Menzies House Contributor John Mikkelsen, writing in The Punch, has another good piece on the erosion of private property rights:
Justice may be blind, but many Australian farmers find the scales are tipped against them as they struggle to come to terms with a growing minefield of environmental regulations on top of other natural enemies.
They are not fighting the concept of land management, but the way in which their properties can be ‘locked up’ or confiscated without proper compensation. They can be prosecuted for something suddenly illegal under frequent amendments to vegetation laws which can be applied retrospectively. The farmer is virtually presumed guilty until innocence can be proven, often at great expense.
Those who live in cities and urban areas might find this difficult to comprehend. The following events are more suited to a communist dictatorship but they happened in our “free country” …
A former New South Wales grazier tells of how a helicopter zoomed low over her property, startling cattle and horses, including one ridden by her teenage daughter.
She claims this was part of intimidation and threats stemming from a legal clearing permit over a small portion of the land. This conflicted with a later wilderness nomination over part of the property bordering a national park.
Eventually the family lost their costly battle to keep the place they thought was paradise and last year she gave evidence under protection to the Senate inquiry into native vegetation laws.
In her own words:
I had high conservation on my land, endangered ecological communities, threatened species, the biodiversity jack pot! I had a legal clearing permit that did not interfere with any of the biodiversity.
I had a productive property, good income. Then I had a Wilderness Nomination over my land. This assessment identified where my family lived and worked. It was on public display for every green extremist group to comment on - but more than that - to physically threaten my children, my spouse, to ring and threaten to burn us out in the middle of the night, out of our home, hover over our children in a helicopter and have our young daughter dragged on her horse.

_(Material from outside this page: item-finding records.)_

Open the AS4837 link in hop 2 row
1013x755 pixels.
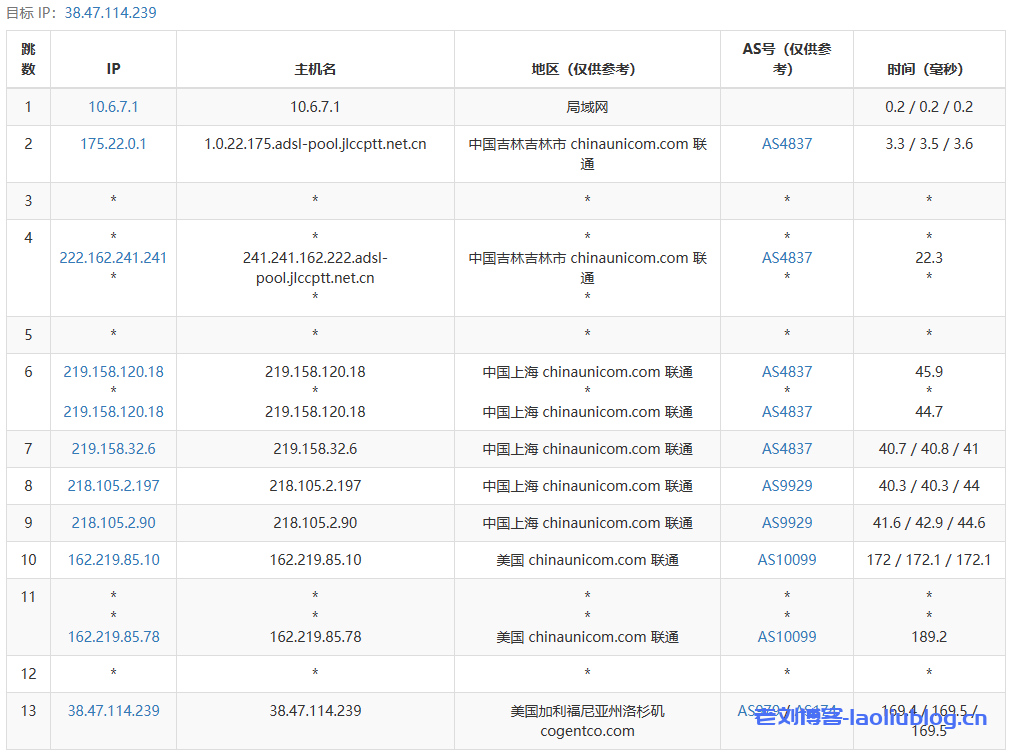[x=787, y=144]
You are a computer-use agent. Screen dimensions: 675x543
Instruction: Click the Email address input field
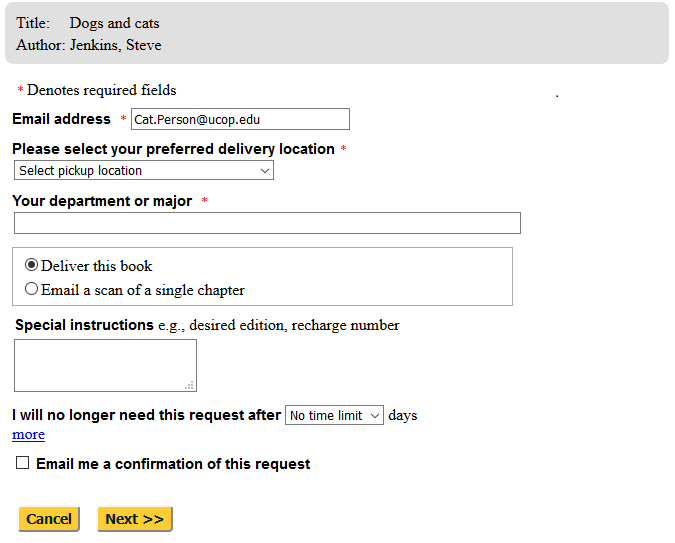tap(240, 119)
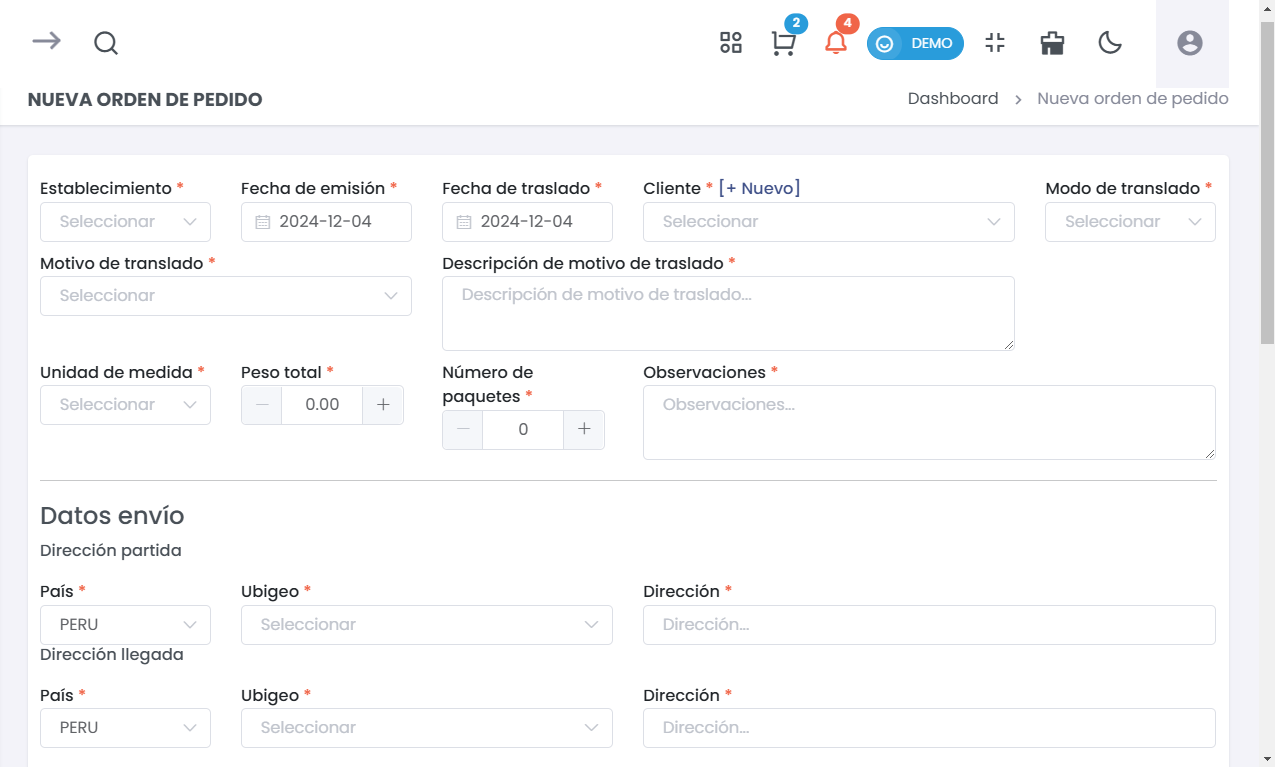Viewport: 1275px width, 767px height.
Task: Toggle dark mode with the moon icon
Action: (1110, 43)
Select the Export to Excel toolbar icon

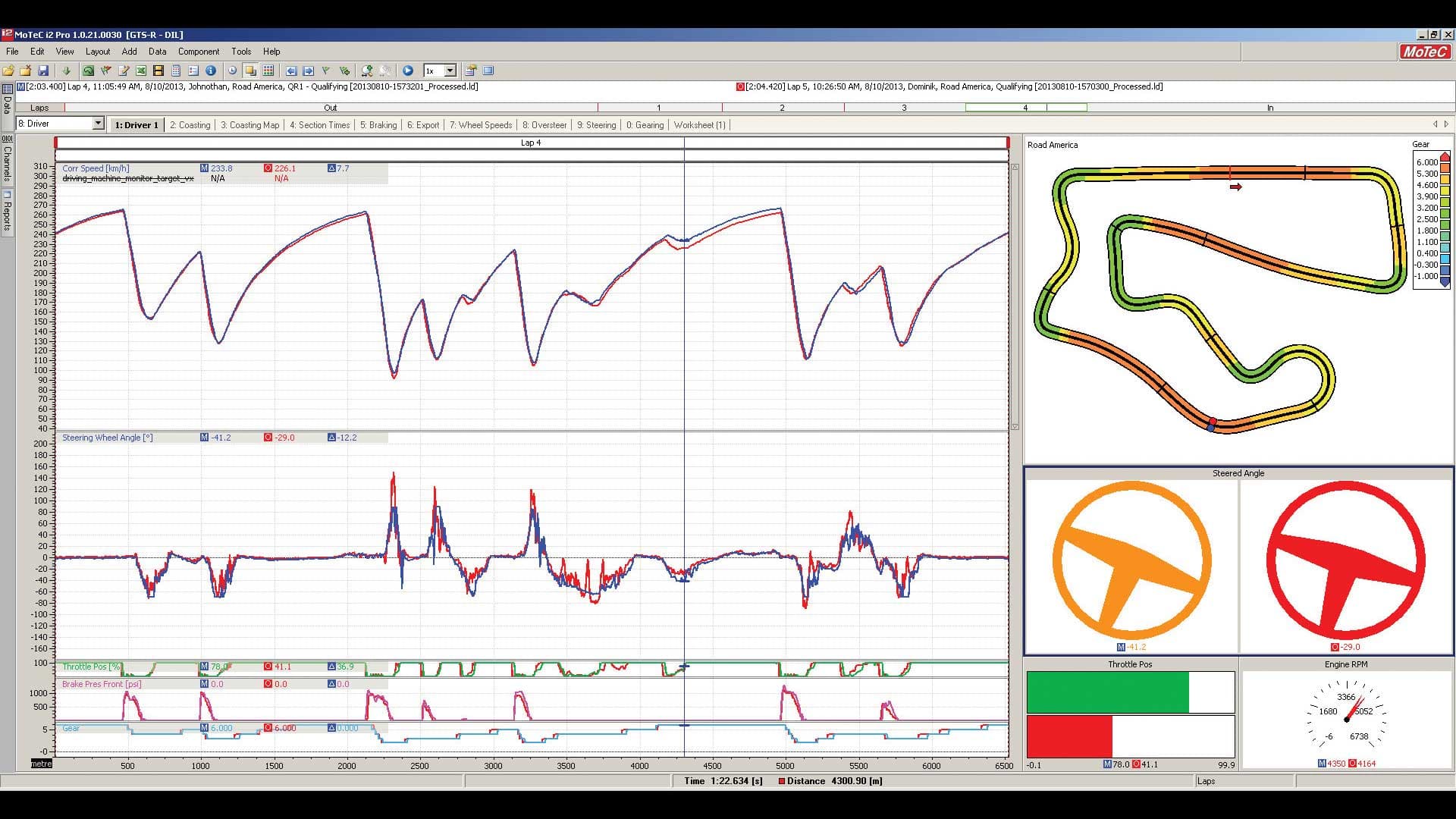tap(141, 70)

Why? Because we had a legal clearing permit, but we also had a Wilderness Nomination; two legislations at loggerheads, with a family, and an environment that we looked after actively, caught in the middle.
We were forced off our property, which is now a national park. We lost $2.4 million for ‘the good of the environment’.
John Mikkelsen is a long-term journalist, former regional newspaper editor (Gladstone Observer) now regular columnist and freelance writer.